» **DESCRIPTION OF THE TASK**:
Of all the lines below, output only those starting at the one with "Expand the 帐户策略 tree node" and ending at the one with "Task: Open Anzeige display settings", both ends included, exactly as written.

Records contained in a dataset
++++
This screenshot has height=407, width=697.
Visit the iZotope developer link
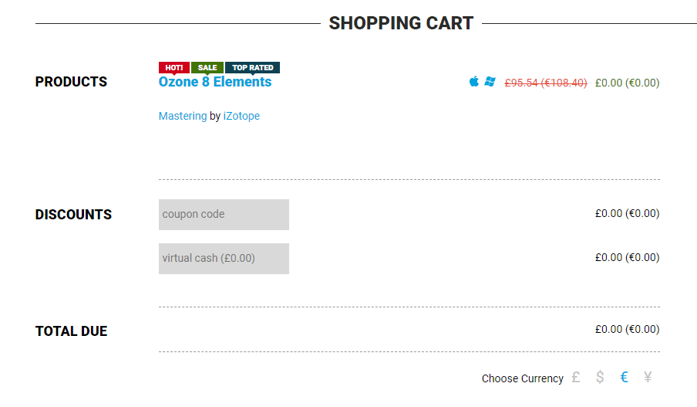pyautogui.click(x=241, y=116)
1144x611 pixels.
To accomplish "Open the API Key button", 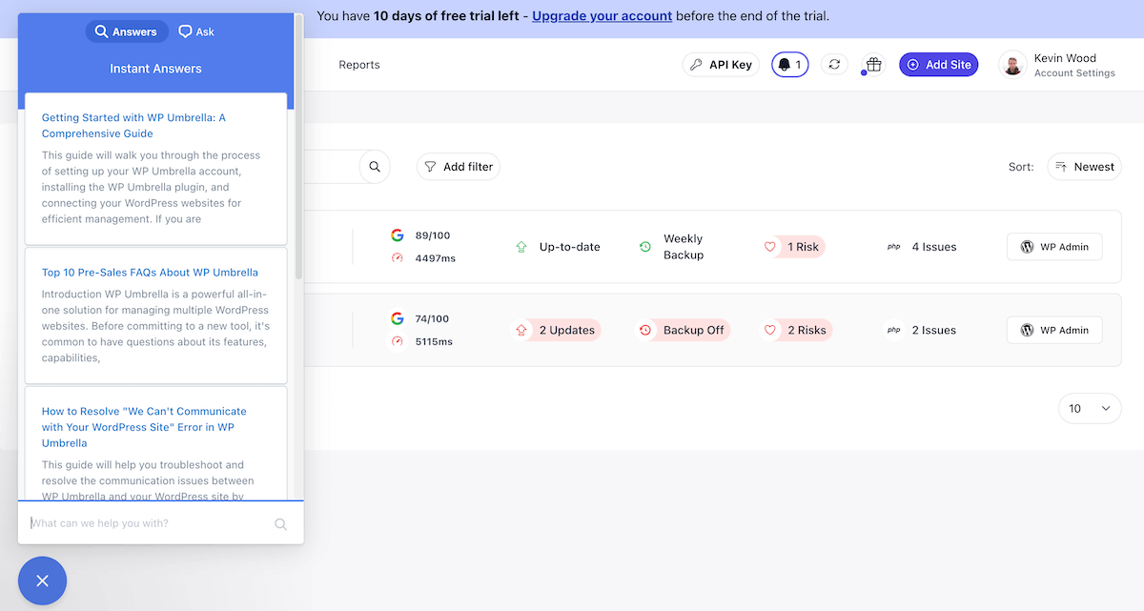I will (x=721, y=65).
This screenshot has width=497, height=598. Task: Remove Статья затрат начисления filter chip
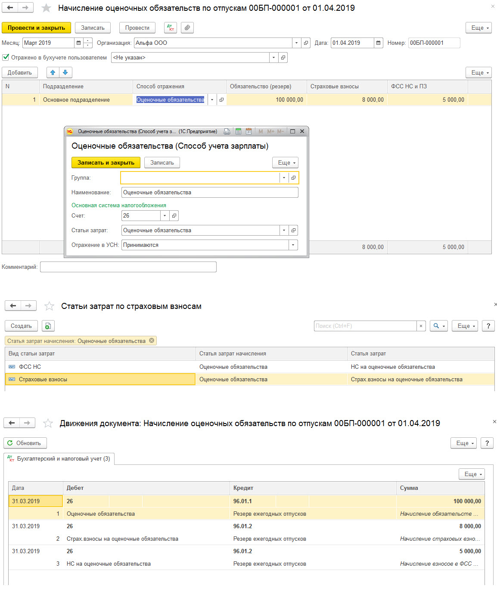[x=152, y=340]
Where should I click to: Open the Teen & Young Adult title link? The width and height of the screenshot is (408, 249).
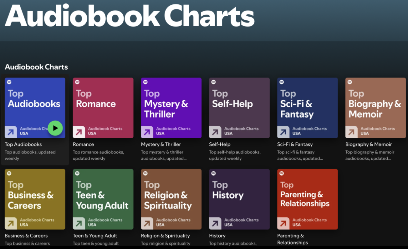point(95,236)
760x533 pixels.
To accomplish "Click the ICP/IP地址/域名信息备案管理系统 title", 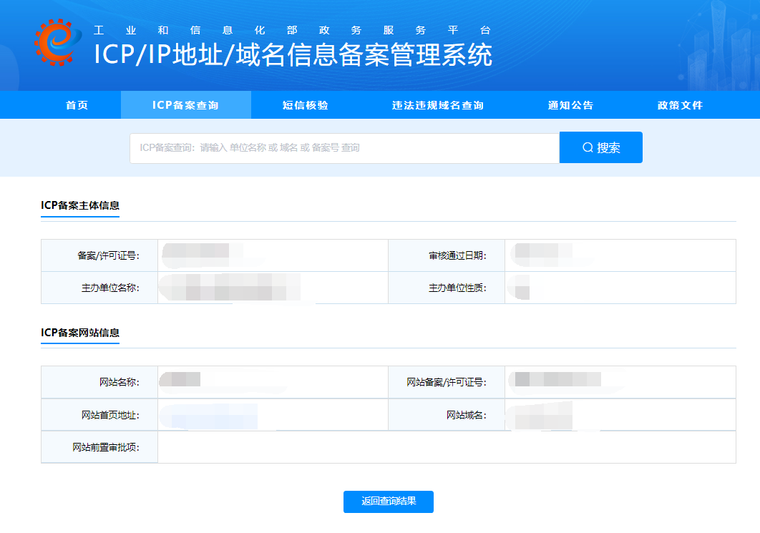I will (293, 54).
++++
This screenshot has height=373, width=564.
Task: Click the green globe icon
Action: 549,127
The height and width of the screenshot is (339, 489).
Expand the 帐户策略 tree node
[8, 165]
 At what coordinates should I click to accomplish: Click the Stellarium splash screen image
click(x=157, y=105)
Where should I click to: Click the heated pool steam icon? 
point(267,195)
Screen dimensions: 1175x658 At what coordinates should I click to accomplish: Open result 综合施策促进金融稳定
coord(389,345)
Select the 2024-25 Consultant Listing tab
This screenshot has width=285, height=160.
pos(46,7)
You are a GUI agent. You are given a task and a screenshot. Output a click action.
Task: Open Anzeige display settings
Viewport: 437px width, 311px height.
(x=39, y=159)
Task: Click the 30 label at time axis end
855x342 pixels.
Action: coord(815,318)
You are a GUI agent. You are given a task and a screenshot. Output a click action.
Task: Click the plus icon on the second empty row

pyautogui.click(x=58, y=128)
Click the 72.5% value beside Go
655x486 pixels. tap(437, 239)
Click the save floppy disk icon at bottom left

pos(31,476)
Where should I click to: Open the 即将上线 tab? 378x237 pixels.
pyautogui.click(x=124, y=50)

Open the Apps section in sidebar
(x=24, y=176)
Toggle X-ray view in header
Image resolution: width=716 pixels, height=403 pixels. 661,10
++++
» **RESPONSE FOR THIS EXERCISE**:
Expand the 帐户策略 tree node
[8, 165]
 At what coordinates should I click to accomplish: Click the Stellarium splash screen image
click(x=157, y=105)
Where should I click to: Click the heated pool steam icon? 
point(267,195)
Screen dimensions: 1175x658 At what coordinates should I click to accomplish: Open result 综合施策促进金融稳定
coord(389,345)
Select the 2024-25 Consultant Listing tab
This screenshot has width=285, height=160.
pos(46,7)
You are a GUI agent. You are given a task and a screenshot. Output a click action.
Task: Open Anzeige display settings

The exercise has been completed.